> _Exercise details_
Copy each of the following lines word for word.

> _Dataset lines_
□ □ □ □ □ □ □
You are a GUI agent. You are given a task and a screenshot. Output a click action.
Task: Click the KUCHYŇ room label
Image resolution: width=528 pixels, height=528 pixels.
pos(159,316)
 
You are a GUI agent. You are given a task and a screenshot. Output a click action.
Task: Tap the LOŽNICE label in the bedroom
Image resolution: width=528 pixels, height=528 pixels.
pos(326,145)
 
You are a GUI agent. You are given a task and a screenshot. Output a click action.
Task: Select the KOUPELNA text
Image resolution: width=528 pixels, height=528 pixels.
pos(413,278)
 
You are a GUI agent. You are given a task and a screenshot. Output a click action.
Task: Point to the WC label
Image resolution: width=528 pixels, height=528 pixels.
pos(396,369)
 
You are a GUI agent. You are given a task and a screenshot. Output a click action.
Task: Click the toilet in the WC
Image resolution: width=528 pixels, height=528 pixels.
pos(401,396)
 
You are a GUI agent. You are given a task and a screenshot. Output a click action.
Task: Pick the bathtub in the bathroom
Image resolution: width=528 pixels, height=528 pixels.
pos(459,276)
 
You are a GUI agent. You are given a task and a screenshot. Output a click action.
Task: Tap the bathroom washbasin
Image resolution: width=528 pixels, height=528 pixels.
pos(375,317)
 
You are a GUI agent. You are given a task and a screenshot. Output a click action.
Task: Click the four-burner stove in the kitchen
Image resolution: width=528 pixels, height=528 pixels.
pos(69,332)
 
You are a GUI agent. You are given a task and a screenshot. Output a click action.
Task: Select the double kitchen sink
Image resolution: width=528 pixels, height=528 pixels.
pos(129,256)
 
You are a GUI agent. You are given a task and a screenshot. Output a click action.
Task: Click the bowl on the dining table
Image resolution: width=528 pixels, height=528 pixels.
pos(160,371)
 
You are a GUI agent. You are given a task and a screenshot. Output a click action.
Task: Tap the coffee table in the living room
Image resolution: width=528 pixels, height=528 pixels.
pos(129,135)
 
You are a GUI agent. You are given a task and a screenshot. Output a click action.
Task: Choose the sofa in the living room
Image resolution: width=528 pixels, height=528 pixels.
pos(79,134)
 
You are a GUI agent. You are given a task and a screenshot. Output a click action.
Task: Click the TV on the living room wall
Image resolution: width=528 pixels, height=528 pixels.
□ □ □ □ □ □ □
> _Exercise output_
You are a GUI agent. You are given a task and a screenshot. Output a click action.
Task: Click the KUCHYŇ room label
Image resolution: width=528 pixels, height=528 pixels.
pos(159,316)
 
You are a GUI agent. You are given a task and a screenshot. Output a click action.
Task: Tap the LOŽNICE label in the bedroom
Image resolution: width=528 pixels, height=528 pixels.
pos(326,145)
 
You are a GUI agent. You are given a task and a screenshot. Output a click action.
Task: Select the KOUPELNA text
Image resolution: width=528 pixels, height=528 pixels.
pos(413,278)
 
You are a GUI agent. You are given a task and a screenshot. Output a click action.
Task: Point to the WC label
Image resolution: width=528 pixels, height=528 pixels.
pos(396,369)
 
You are a GUI agent. You are given a task and a screenshot. Output a click action.
Task: Click the toilet in the WC
Image resolution: width=528 pixels, height=528 pixels.
pos(401,396)
 
You are a GUI agent. You are given a task and a screenshot. Output a click action.
Task: Pick the bathtub in the bathroom
Image resolution: width=528 pixels, height=528 pixels.
pos(459,276)
 
You are a GUI agent. You are given a task and a screenshot. Output a click action.
Task: Tap the bathroom washbasin
Image resolution: width=528 pixels, height=528 pixels.
pos(375,317)
 
You are a GUI agent. You are given a task and a screenshot. Output a click action.
Task: Click the four-burner stove in the kitchen
Image resolution: width=528 pixels, height=528 pixels.
pos(69,332)
 
You are a GUI agent. You are given a task and a screenshot. Output a click action.
Task: Select the double kitchen sink
Image resolution: width=528 pixels, height=528 pixels.
pos(129,256)
 
You are a GUI agent. You are given a task and a screenshot. Output a click action.
Task: Click the bowl on the dining table
Image resolution: width=528 pixels, height=528 pixels.
pos(160,371)
 
You are a GUI agent. You are given a task and a screenshot. Output a click action.
Task: Tap the coffee table in the living room
Image resolution: width=528 pixels, height=528 pixels.
pos(129,135)
 
You are a GUI agent. You are given a task and a screenshot. Output a click action.
Task: Choose the sofa in the living room
Image resolution: width=528 pixels, height=528 pixels.
pos(79,134)
 
You are a GUI agent. You are given a task and a screenshot. Output a click action.
Task: Click the TV on the living room wall
Image resolution: width=528 pixels, height=528 pixels.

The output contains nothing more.